I read something really useful the other day over at Give Back LA the reminder that I absolutely need to write things down, or I run the very real risk of forgetting them.
I must admit, I have gotten away from doing this, over the past months. For some reason, I seem to think I can use other compensatory techniques to keep in mind what is important. And to some extent it works. But that’s a load of crap.
If I don’t write it down, I might as well wave good-bye, because there’s no guarantee that it’s coming back.
My memory, to be truthful, tends to be highly unreliable. As an example which keeps happening to me I have two sets of three digits of a conference call code that I need to key in, to join the conference call. I think I can remember both sets of three, but after punching in the first set of three digits, I’ll be danged if I can remember the second three. Sometimes I can remember 1 of the 3 digits. Sometimes 2 of the 3. But remembering all 3? It often doesn’t happen.
I think it will. I hope it will. I expect it to. But it doesn’t happen.
Anytime I start to think that all my issues are over and done with, I need only try to recall short sequences of numbers and/or letters (like library book numbers) for more than 15 seconds, and I’m reminded all over again that I have to keep up the effort to not have things fall apart. I need to keep up the effort to keep things in order in my life, from the bills that come in that need to get paid but don’t, when I put them in a pile with all my junk mail and the disappear from sight, and I forget all about them, till the late notices (and fees) start rolling in. I need to stay honest about what I can and cannot retain, and not over-estimate my capacity for stuff that stays in my head.

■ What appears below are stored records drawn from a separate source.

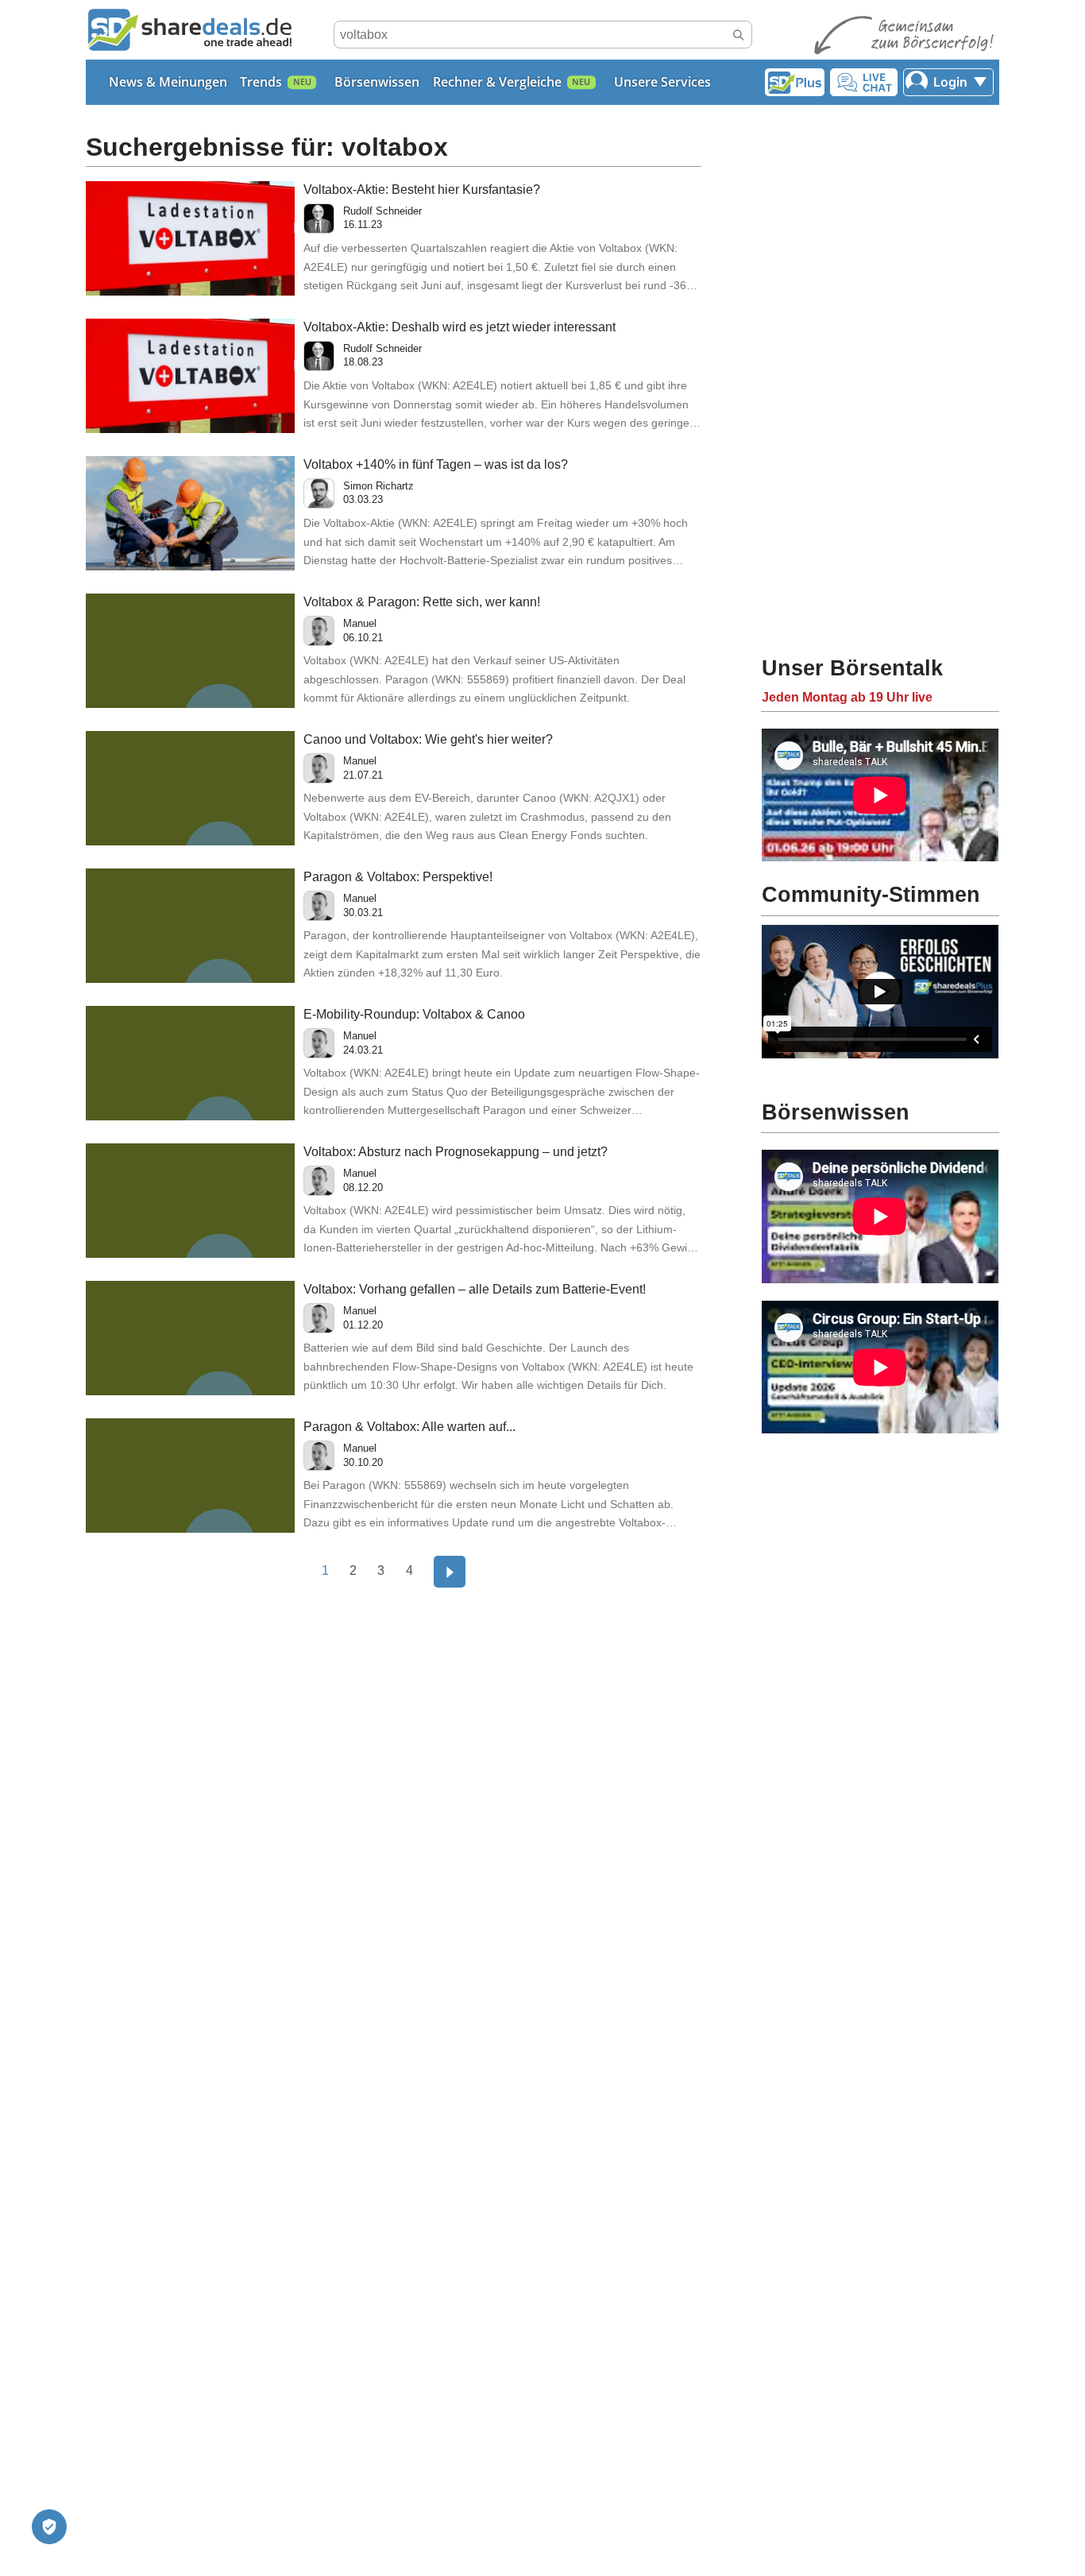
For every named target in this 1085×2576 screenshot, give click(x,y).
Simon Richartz (378, 486)
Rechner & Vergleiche (497, 82)
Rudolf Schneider (382, 211)
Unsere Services (662, 82)
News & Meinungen (168, 82)
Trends (261, 82)
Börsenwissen (376, 82)
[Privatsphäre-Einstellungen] (49, 2526)
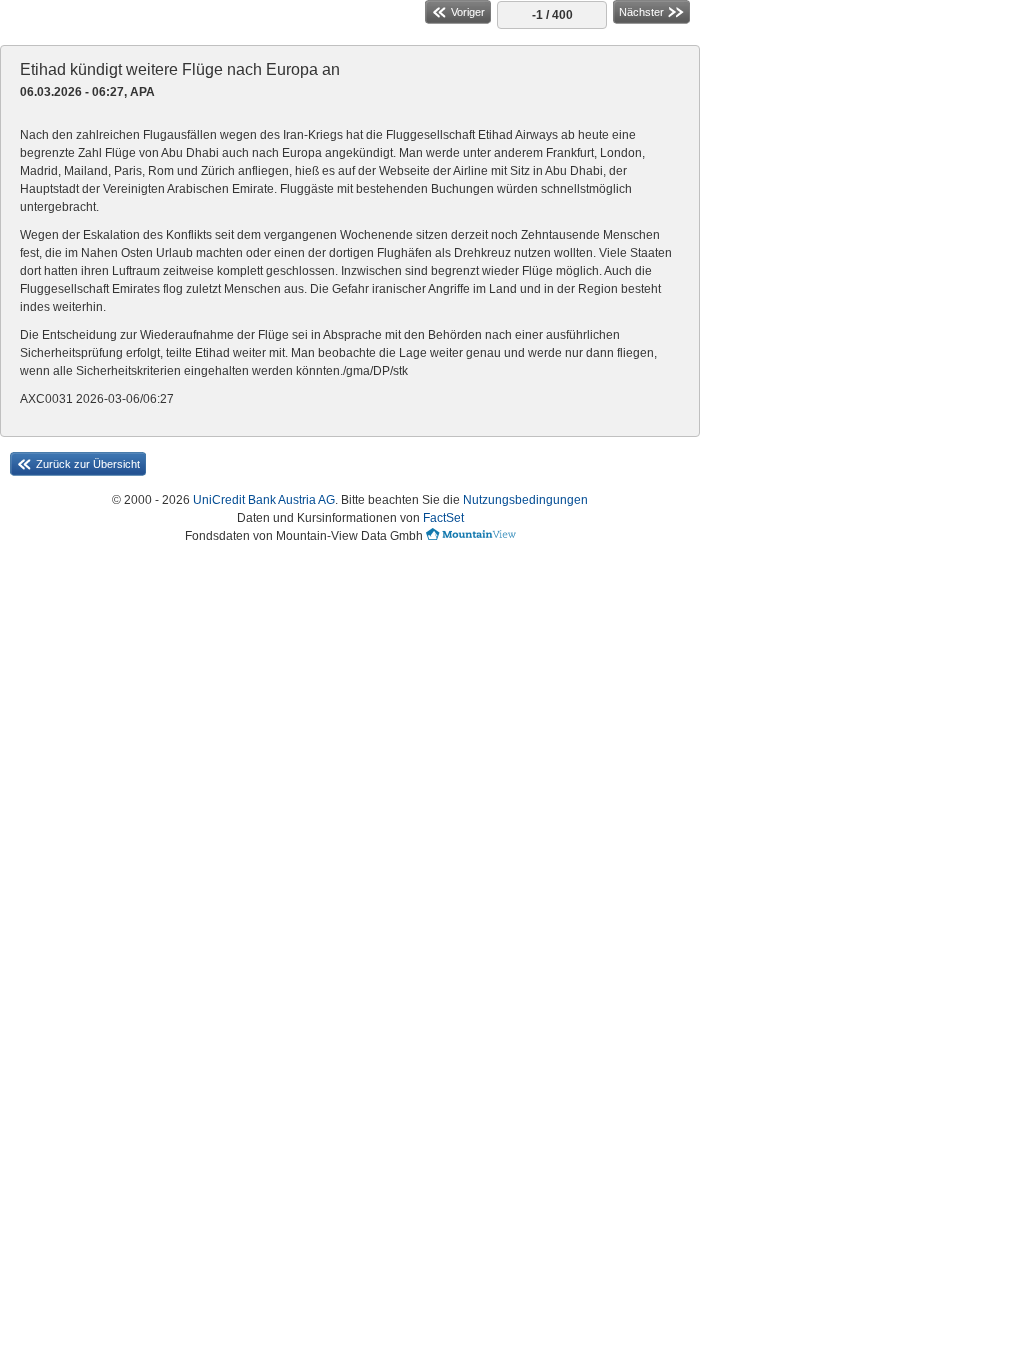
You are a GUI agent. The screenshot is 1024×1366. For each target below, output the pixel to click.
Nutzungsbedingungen (525, 500)
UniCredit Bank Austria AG (264, 500)
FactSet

It’s all too easy for me to think, “Oh, that’s not a very large piece of information – I’ll surely remember it!” Then I find out that it might be small, but it’s all but disappeared from my memory. I’m lucky if I even remember that I’ve forgotten about it.
Fortunately, this problem is relatively easy to fix just write stuff down.
The problems start happening when I start writing EVERYTHING down, in such exquisite and exhaustive detail that I become overwhelmed by the amount of info that’s there. The more nervous I am, the more caught up I tend to get in details, so writing things down and being worried that I won’t remember them just makes things worse.
The best thing I can do is just trust the fact that I’m writing things down, and leave it at that.
If I forget a piece of it, oh well. It’s not like I don’t know how to do damage control on things I’ve completely forgotten.